**Document passage**
* * * * * * *

RE: Where are his parents? Does that relationship need mending?

His parents are in the states, and yes, that is a relationship that definitely needs mending. His father was ill with cancer - in remission. H did not see him during the time he was being treated for chemotherapy, which I could not understand. There was a big fall-out with his mother when he was a teen. From what I gather, she was a very unhappy woman who did not want to be a mother. Even worse, she was drug from town to town because of H's father's job, and she never had any family support (my MIL told my mother these things, not me). I get the impression this made her a very angry woman, disappointed in life. I don't want to be like my MIL!

RE: Will your husband let you see your family without him?

Yes and no. I can go, but I have to pay for the plane ticket myself. Since I have no job, I cannot go. I spoke with my mother, and she is going to help me pay for a plane ticket so I can vist my family.

RE: Does he object to you going to church by yourself?

He says that he won't mind. I haven't gone to church by myself. I've always felt awkward and embarrassed - people ask, "Oh, you're married, so where is your husband?" I don't know what to tell them. I know, that is a lame excuse.

* * * * * * *

**Provided data**
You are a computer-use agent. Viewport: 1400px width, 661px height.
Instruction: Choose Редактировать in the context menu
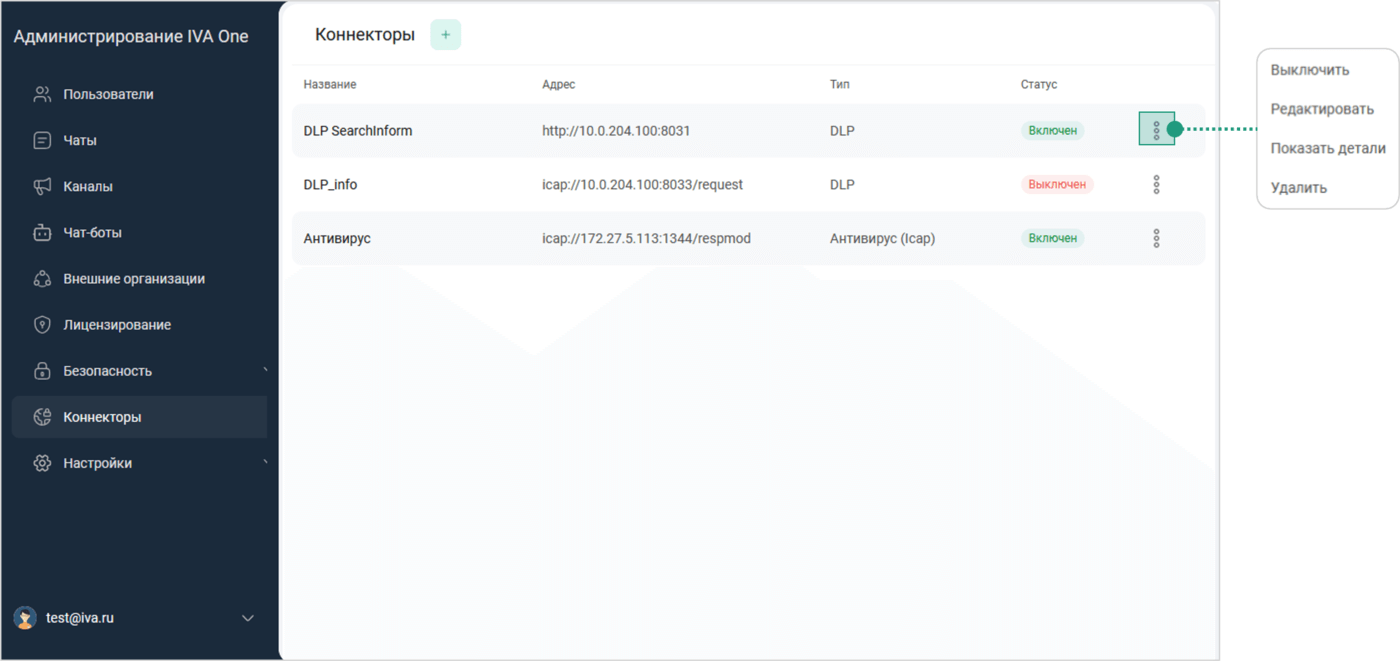(x=1321, y=109)
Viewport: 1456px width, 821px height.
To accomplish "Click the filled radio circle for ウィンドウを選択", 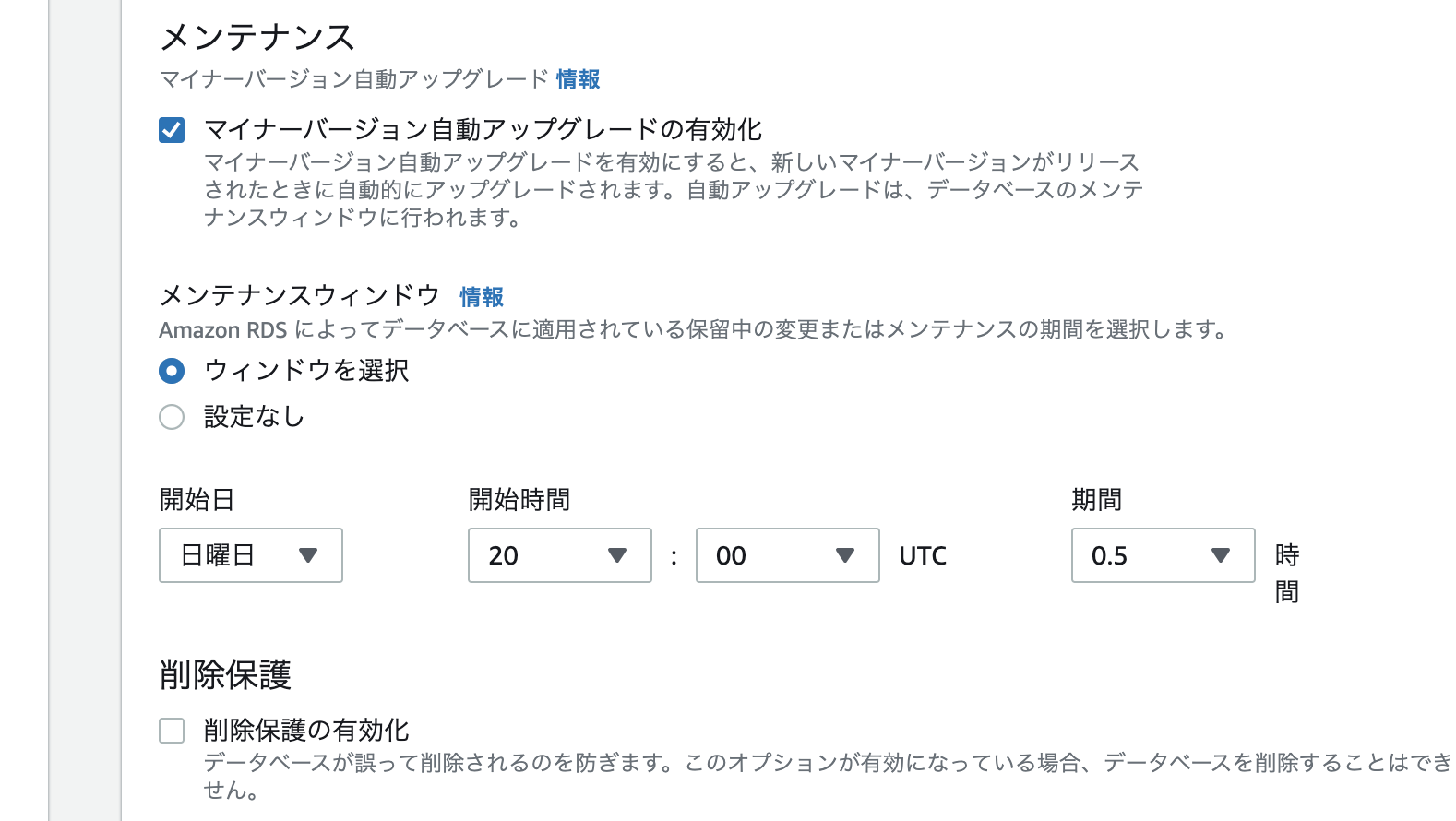I will (x=172, y=370).
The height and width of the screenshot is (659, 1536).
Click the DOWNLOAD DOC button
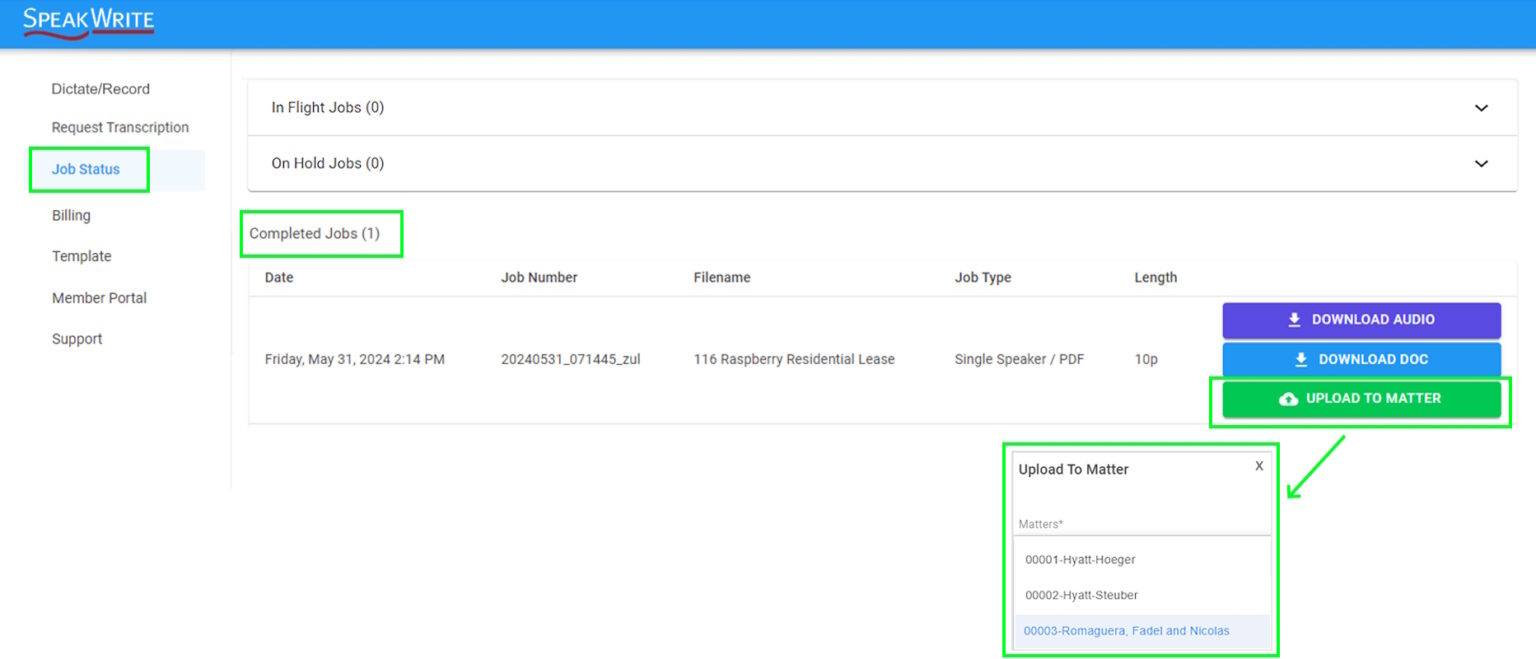tap(1360, 358)
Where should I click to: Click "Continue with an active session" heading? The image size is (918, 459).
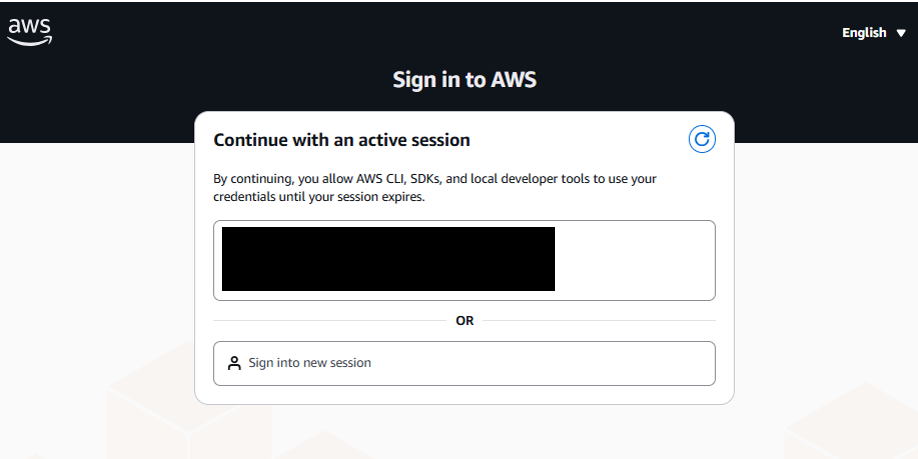pyautogui.click(x=342, y=140)
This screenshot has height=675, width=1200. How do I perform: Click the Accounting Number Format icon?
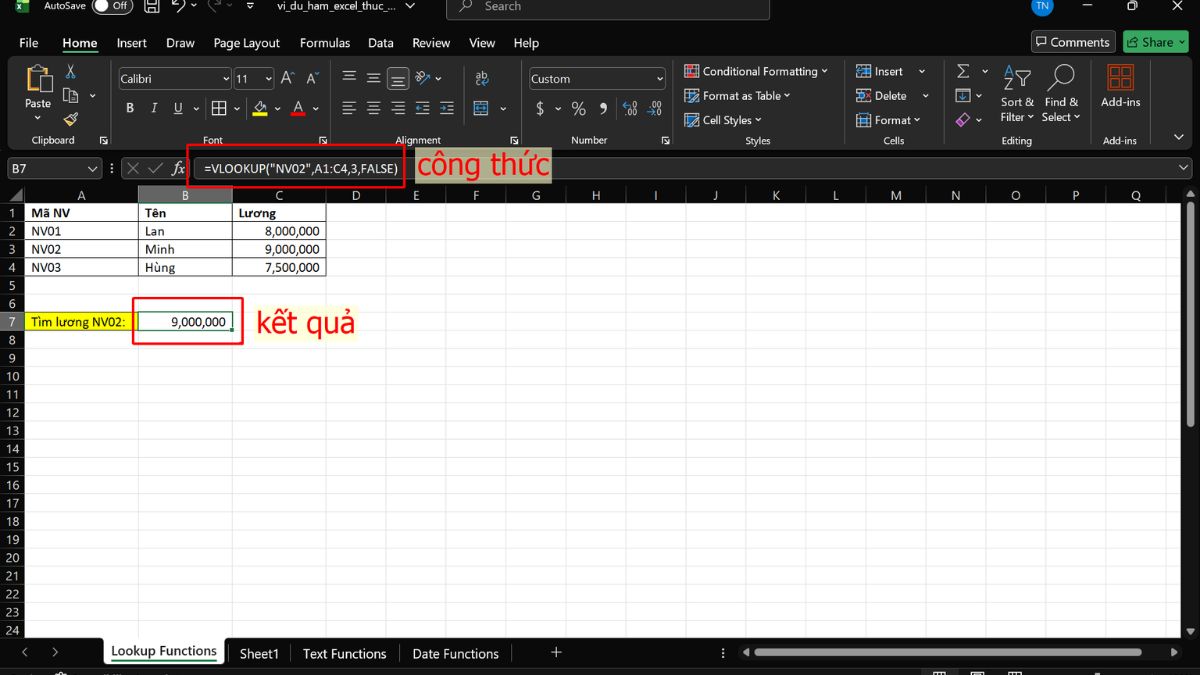[x=540, y=108]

* * * * * * *

**Required action**
Return the forum post above in full, word for word, with nothing changed.

**Answer area**
RE: Where are his parents? Does that relationship need mending?

His parents are in the states, and yes, that is a relationship that definitely needs mending. His father was ill with cancer - in remission. H did not see him during the time he was being treated for chemotherapy, which I could not understand. There was a big fall-out with his mother when he was a teen. From what I gather, she was a very unhappy woman who did not want to be a mother. Even worse, she was drug from town to town because of H's father's job, and she never had any family support (my MIL told my mother these things, not me). I get the impression this made her a very angry woman, disappointed in life. I don't want to be like my MIL!

RE: Will your husband let you see your family without him?

Yes and no. I can go, but I have to pay for the plane ticket myself. Since I have no job, I cannot go. I spoke with my mother, and she is going to help me pay for a plane ticket so I can vist my family.

RE: Does he object to you going to church by yourself?

He says that he won't mind. I haven't gone to church by myself. I've always felt awkward and embarrassed - people ask, "Oh, you're married, so where is your husband?" I don't know what to tell them. I know, that is a lame excuse.